◆ Given text ◆
-- START --
What exactly is "Good" wireless throughput?

Discussion in 'Cisco/Linksys Wireless Routers' started by HnKG3, Sep 18, 2005.

  1. HnKG3

    HnKG3 Network Guru Member

    I am a little un-clear on this and a night of searching has just made more questions. I have a WRT54G V3 running Firmware Version : v4.20.6 - HyperWRT 2.1b1 (Rupan). I am seeing 5400Kbps +/- average throughput on a 704MB file on G wireless. Is this good, bad, or ugly for wireless G? :cheerup: This is like 5.4 Mbps bieng used out of a (theoretically impossible) 54Mbps. Just seems kinda slow to me. (New to Wireless Networking) Thanks in advance!
  2. will792

    will792 Network Guru Member

    Check http://www.tomsnetworking.com/. They had throughput graphs for several routers/cards. Their numbers are mostly in 2-25 Mbps range, depending on distance.

    I think 54Mbps is shared by send/receive connections so you get 27Mbps in one direction in ideal conditions (no collisions, multipath errors and so on).
  3. HnKG3

    HnKG3 Network Guru Member

    Thank You!

    That's what I needed! Looks like I am doing ok in comparison. I am going to get Qcheck and start tweaking. :thumb:
  4. flaxx

    flaxx Network Guru Member

    Re: Thank You!

    I have a WRT54GS v2.0 sitting in a closet upstairs with a wireless desktop downstairs in the corner of the house (about 40-50 feet from the router) and my laptop at the other corner of the house (again about the same distance from the router).

    I must note that i do have the signal power at 84mW but when I transfer from either my desktop to my laptop or laptop to my desktop, I get 1.8mb/sec = 14.5 Mbps

    I recently bought this router and absolutly LOVE IT! No resets and blazing fast speeds (8 days of uptime so far).
-- END --
◆ Information supplied ◆
-- START --
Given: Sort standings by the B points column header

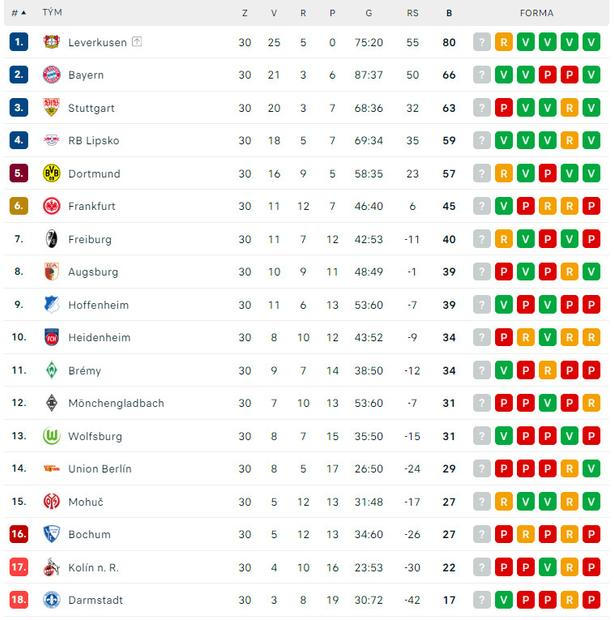Looking at the screenshot, I should click(449, 13).
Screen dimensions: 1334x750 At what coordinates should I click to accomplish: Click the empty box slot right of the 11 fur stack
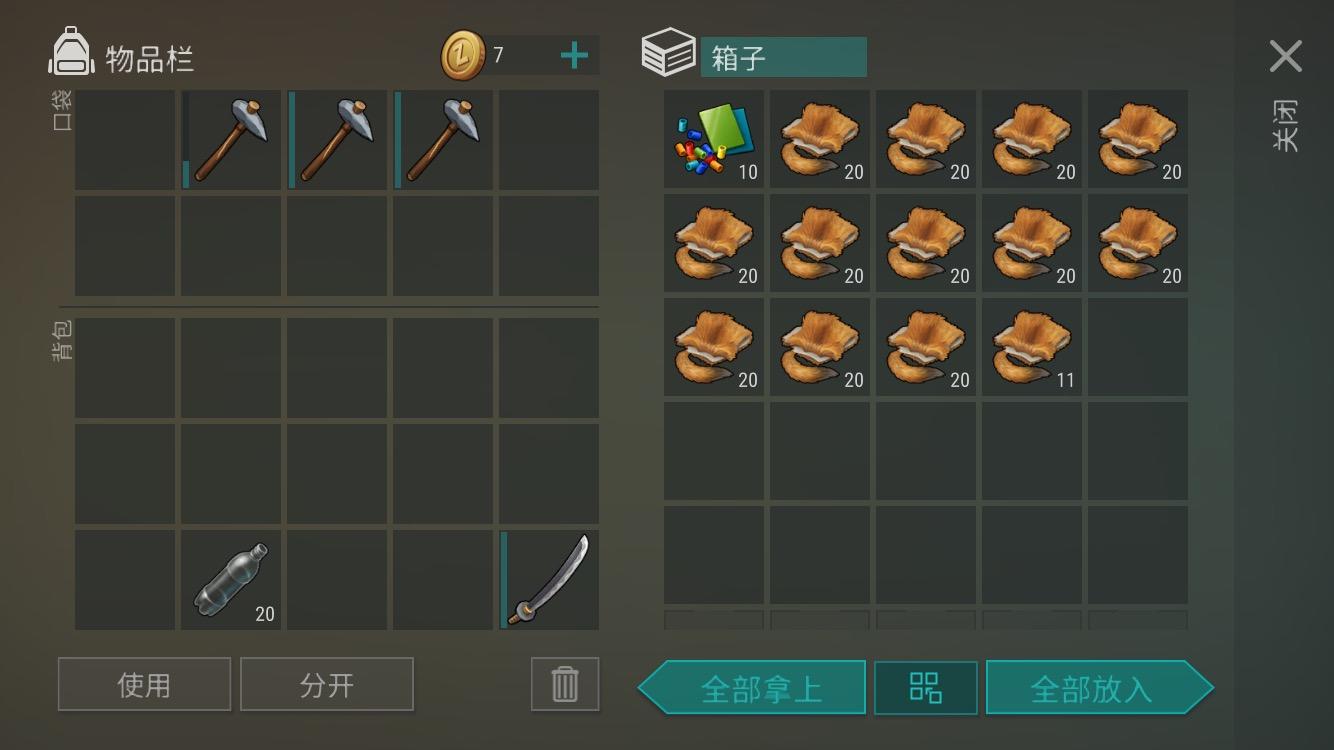pyautogui.click(x=1138, y=347)
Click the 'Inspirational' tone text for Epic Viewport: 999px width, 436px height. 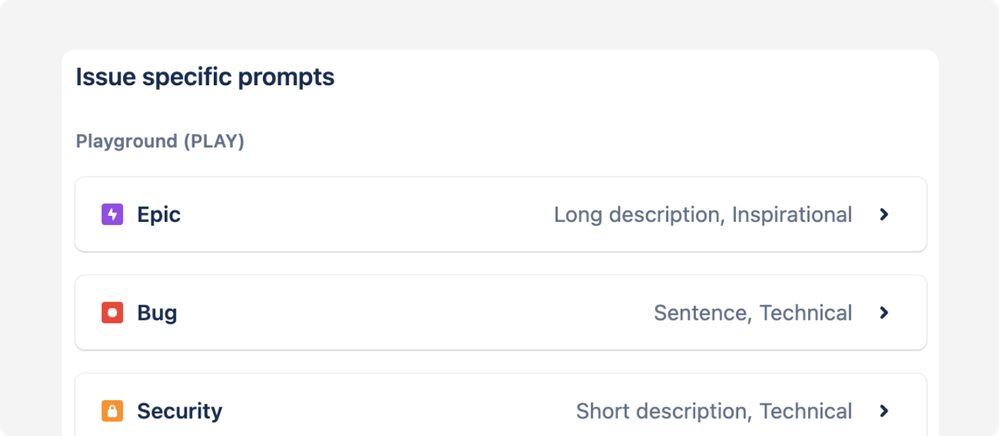tap(792, 214)
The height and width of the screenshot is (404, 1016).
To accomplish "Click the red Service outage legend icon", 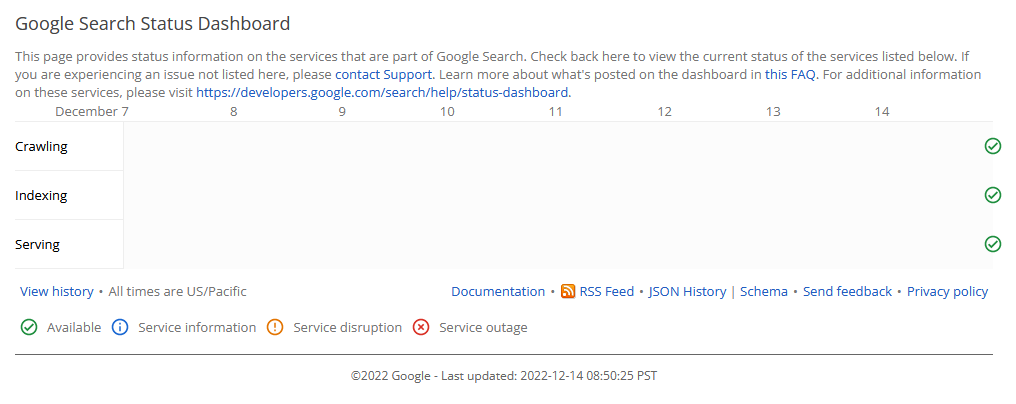I will click(x=421, y=327).
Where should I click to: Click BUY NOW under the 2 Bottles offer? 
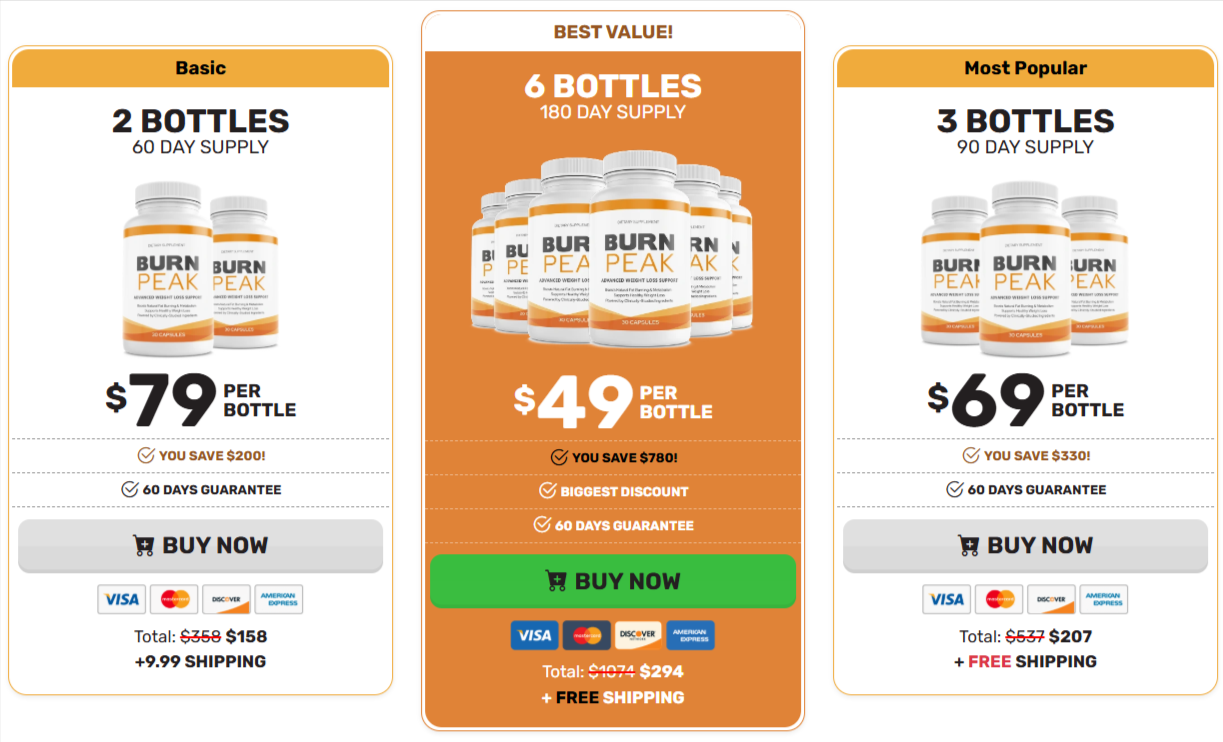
-- END --
◆ Written task ◆
Return the passage of the wireless throughput thread from "Discussion in 'Cisco/Linksys" to "depending on distance.", copied word for word. The records have no connection to the forum thread.

◆ Correct answer ◆
Discussion in 'Cisco/Linksys Wireless Routers' started by HnKG3, Sep 18, 2005.

  1. HnKG3

    HnKG3 Network Guru Member

    I am a little un-clear on this and a night of searching has just made more questions. I have a WRT54G V3 running Firmware Version : v4.20.6 - HyperWRT 2.1b1 (Rupan). I am seeing 5400Kbps +/- average throughput on a 704MB file on G wireless. Is this good, bad, or ugly for wireless G? :cheerup: This is like 5.4 Mbps bieng used out of a (theoretically impossible) 54Mbps. Just seems kinda slow to me. (New to Wireless Networking) Thanks in advance!
  2. will792

    will792 Network Guru Member

    Check http://www.tomsnetworking.com/. They had throughput graphs for several routers/cards. Their numbers are mostly in 2-25 Mbps range, depending on distance.